### Records for processing:

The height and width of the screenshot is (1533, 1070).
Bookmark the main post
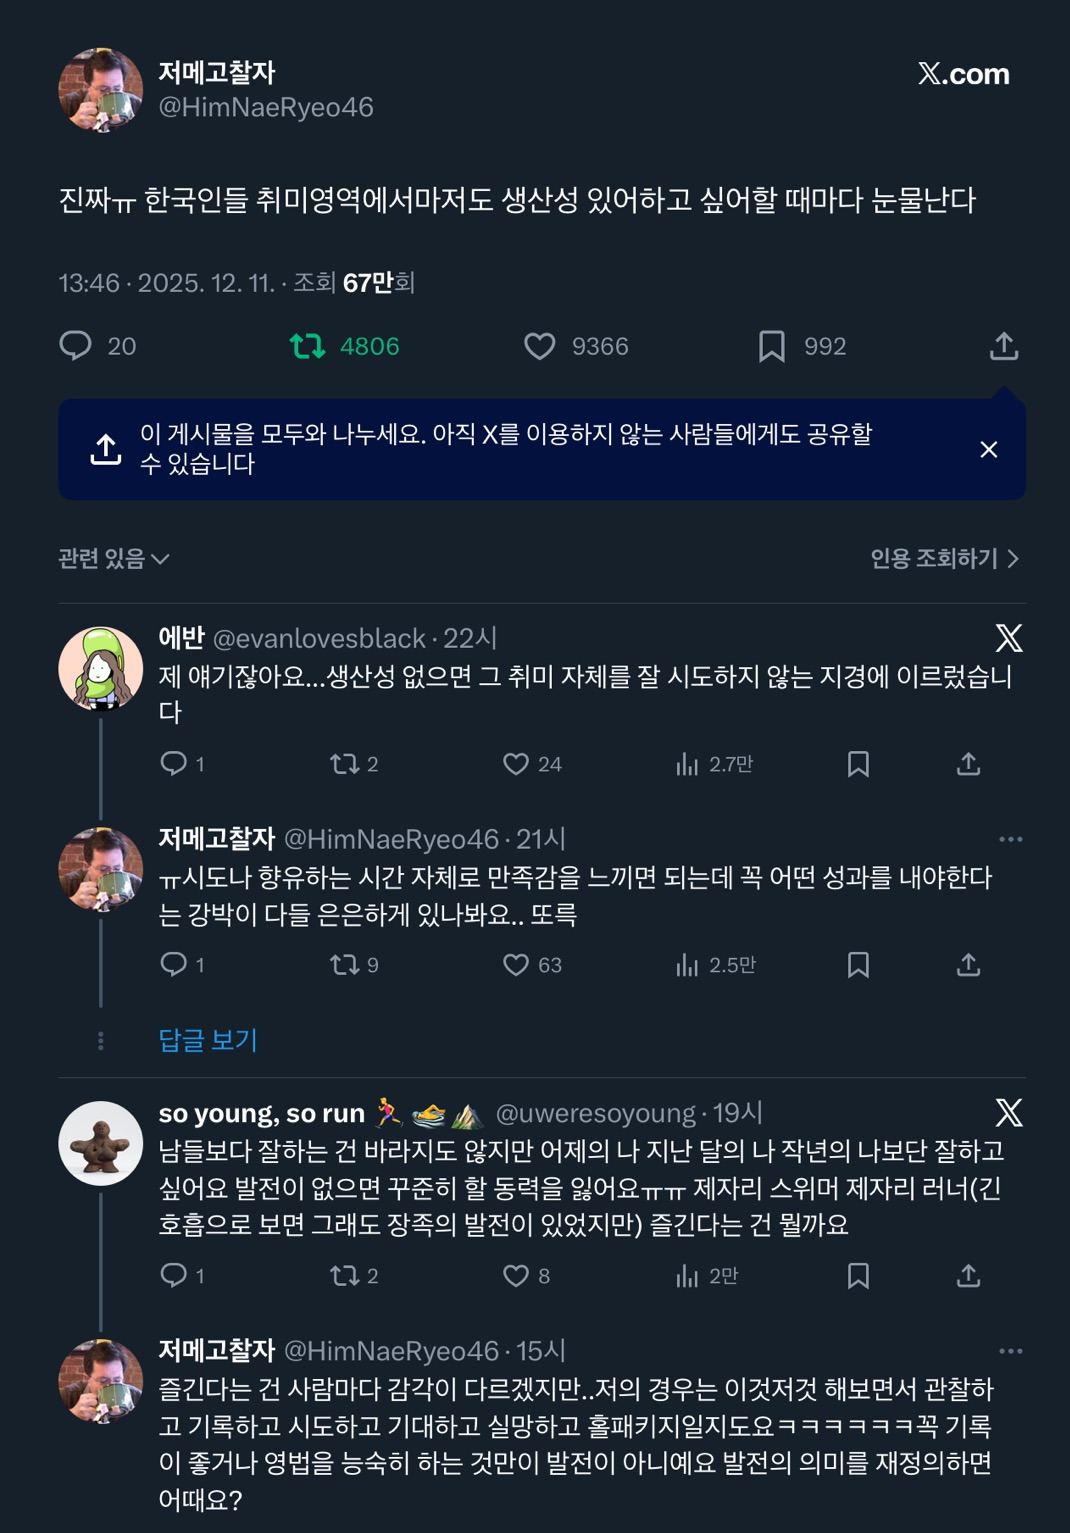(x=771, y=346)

...

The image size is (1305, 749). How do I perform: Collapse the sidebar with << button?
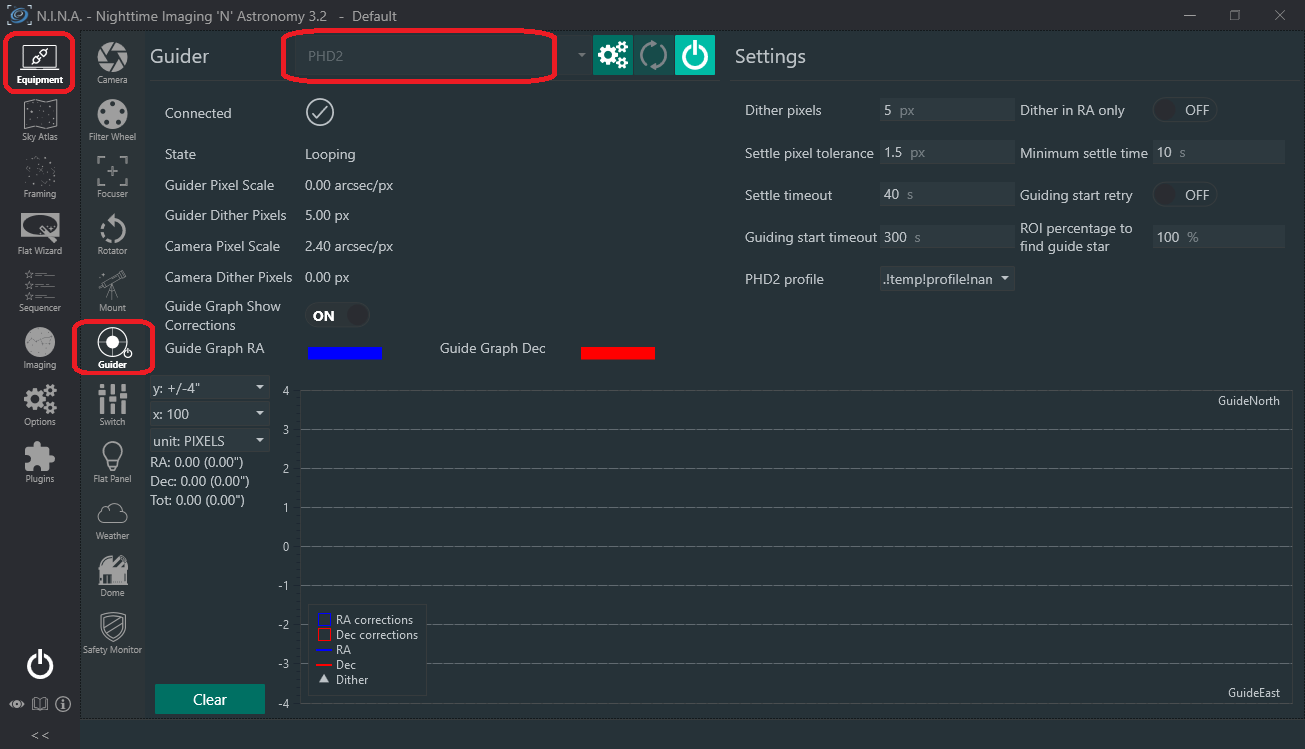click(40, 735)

* * *

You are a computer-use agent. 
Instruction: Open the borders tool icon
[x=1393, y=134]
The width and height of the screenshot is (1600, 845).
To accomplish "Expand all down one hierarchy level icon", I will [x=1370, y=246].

### Goal of the exercise:
Lines holding the word "screenshot": say how many there are in the data, and nothing more.

### Your response:
2